Over the past few years we have been hearing about how the customer’s experience can make or break a product.  With this in mind, why is it critical for organizations to have the capability to transform the voice of their customers and agents into operational intelligence?

Brands are finally starting to realize that all interactions matter – not just the big ones. We listen to 100% of interactions, including call, email, chat, etc., so we can give brands significantly more insight into customer feedback while also capturing how the exchange was handled by the brand’s agent. This data not only tells you how well you listened to that customer, but also how well you prepared that agent for success. When armed with both, you can evaluate the entire interaction and learn how you can improve.

CallMiner Eureka was named a Wave Leader in the Forrester New Wave AI Fueled Speech Analytics report.  What does your solution do that others in this space do not?

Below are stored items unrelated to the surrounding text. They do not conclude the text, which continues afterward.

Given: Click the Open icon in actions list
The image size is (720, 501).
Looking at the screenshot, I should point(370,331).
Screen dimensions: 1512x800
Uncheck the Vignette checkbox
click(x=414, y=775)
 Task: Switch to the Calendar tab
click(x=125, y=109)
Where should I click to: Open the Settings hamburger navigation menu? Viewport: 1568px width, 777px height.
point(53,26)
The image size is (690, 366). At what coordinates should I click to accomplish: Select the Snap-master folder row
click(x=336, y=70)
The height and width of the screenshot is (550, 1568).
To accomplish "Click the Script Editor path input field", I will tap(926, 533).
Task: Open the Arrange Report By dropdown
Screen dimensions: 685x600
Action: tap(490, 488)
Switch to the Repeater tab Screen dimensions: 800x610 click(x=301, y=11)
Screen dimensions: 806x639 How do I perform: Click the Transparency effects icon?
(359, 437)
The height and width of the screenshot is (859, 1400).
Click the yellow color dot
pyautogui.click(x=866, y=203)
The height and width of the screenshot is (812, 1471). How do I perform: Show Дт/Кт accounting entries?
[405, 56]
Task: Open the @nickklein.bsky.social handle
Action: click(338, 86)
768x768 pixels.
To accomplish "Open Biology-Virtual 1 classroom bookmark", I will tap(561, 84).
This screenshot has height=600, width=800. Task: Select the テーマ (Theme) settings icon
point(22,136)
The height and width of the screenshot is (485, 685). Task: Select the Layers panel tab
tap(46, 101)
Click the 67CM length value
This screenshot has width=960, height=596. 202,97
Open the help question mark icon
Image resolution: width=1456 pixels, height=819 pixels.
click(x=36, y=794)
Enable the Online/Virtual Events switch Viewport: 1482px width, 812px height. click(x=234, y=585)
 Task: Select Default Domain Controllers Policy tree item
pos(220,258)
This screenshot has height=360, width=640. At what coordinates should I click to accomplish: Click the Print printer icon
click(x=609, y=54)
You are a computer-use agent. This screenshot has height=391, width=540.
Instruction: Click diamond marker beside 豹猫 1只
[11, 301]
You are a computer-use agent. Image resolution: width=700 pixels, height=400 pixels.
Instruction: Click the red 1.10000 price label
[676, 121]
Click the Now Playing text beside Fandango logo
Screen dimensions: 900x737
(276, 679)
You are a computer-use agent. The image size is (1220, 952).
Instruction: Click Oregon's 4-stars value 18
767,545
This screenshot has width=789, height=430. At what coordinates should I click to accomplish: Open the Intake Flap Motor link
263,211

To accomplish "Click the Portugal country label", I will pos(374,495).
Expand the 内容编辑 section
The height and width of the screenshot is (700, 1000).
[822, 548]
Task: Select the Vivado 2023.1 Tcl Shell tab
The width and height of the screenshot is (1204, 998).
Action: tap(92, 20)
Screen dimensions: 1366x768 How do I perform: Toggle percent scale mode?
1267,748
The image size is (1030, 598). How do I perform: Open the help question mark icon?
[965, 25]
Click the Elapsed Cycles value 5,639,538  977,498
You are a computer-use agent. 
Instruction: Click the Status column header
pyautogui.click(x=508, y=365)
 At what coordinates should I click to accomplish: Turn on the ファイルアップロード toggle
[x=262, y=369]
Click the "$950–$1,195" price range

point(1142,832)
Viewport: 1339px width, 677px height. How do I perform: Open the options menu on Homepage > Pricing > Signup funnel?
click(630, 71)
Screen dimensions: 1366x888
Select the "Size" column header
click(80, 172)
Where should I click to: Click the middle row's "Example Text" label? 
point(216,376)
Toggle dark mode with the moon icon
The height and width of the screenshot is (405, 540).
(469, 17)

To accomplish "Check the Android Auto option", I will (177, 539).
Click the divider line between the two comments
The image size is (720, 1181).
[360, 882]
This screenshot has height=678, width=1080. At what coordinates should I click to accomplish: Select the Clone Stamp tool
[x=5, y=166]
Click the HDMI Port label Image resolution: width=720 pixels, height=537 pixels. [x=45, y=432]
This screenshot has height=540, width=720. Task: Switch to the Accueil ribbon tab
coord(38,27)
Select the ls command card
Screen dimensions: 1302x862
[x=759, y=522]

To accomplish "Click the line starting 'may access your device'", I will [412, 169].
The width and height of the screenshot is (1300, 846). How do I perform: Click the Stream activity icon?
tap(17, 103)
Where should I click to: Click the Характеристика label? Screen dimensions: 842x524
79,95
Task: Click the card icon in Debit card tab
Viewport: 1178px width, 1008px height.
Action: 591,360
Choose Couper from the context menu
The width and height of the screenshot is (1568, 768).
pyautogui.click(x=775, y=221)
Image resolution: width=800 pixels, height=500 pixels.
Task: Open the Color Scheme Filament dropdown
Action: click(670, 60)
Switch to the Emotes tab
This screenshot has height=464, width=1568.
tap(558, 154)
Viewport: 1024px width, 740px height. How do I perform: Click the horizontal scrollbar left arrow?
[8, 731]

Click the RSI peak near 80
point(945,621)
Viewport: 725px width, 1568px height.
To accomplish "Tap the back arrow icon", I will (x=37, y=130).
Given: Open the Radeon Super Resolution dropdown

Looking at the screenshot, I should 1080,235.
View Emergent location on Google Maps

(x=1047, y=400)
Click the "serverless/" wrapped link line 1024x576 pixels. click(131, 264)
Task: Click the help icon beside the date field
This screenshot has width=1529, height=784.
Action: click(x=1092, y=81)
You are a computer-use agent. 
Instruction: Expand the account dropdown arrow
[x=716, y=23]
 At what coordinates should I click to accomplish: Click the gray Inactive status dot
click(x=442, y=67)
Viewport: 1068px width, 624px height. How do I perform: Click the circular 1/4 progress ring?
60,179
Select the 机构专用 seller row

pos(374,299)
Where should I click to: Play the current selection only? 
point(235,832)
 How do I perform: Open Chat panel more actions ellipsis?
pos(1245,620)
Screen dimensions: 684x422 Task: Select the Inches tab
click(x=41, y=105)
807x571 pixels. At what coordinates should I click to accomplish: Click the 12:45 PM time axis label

CallMiner Eureka is the only true platform – others are silos that are part of a larger suite. We have the full AI ecosystem needed to deliver key business intelligence in an elevated way. For example, many companies will say they can identify silence, we take it a step further. We evaluate the why behind the silence so you can discover what the problem is and how to fix it. So instead of saying, “There’s 40% of silence on calls into your contact center,” we say, “There’s 40% of silence on calls into your contact center and that silence is tied to a validation process that is unnecessary because the customer called in from a phone number attached to their profile.” We see silence as an insight that can be fixed rather than just a metric to be serviced. The speed to insight and velocity of results are also big differentiators.

The platform’s ability to provide AI and machine learning informed next-best-action guidance to agents while they are still on the call – based on the outcomes of thousands of previously mined calls – is also quite unique, as is the flexibility of the platform to allow each customer of ours to define their own call categories for analysis, based on their own business and the needs of their customers.

And like any true platform, the ability of Eureka to be connected to any other application in our customers’ ecosystems using our API enables our customer to leverage the combined data and combined intelligence of ALL their tools to make better decisions. And we love being part of any solution that does that.

Can you outline the process the Eureka platform uses to leverage AI and machine learning to analyze all customer interactions across every channel?

We don’t view AI and ML as nouns, they are a means to an end. They have boosted the natural language processing (NLP) aspects of Eureka, allowing us to derive intelligence from all interactions including call, text and chat. With AI and ML, we are able to uncover emotion recognition and sentiment analysis to improve customer experience and drive better business solutions. AI and ML quickly, easily and accurately surface the insights needed to do things like call dispositioning so we can evaluate more data and categories than before and understand what’s happening at a deeper level.  

Where do you see speech analytics technology going over the next 3-5 years?

Speech analytics will go away as a standalone category and will evolve into a broader sector that is focused on combining interactions analytics and journey analytics. We will move away from “tools” and more toward business intelligence. Our Coach product is a great example of this – the automated scoring and training is fundamentally changing how agents interact by grading them, identifying the best employees and training others based on that intel. It’s an output that goes beyond just data to drive toward a solution.

Speech analytics will continue to become more about service as a solution and, in turn, will guide entire organizations from the call center to marketing to sales to operations. Executives will leverage the voice of their customers – uncovered from all customer interactions – to fundamentally shift and transform how they operate and make decisions.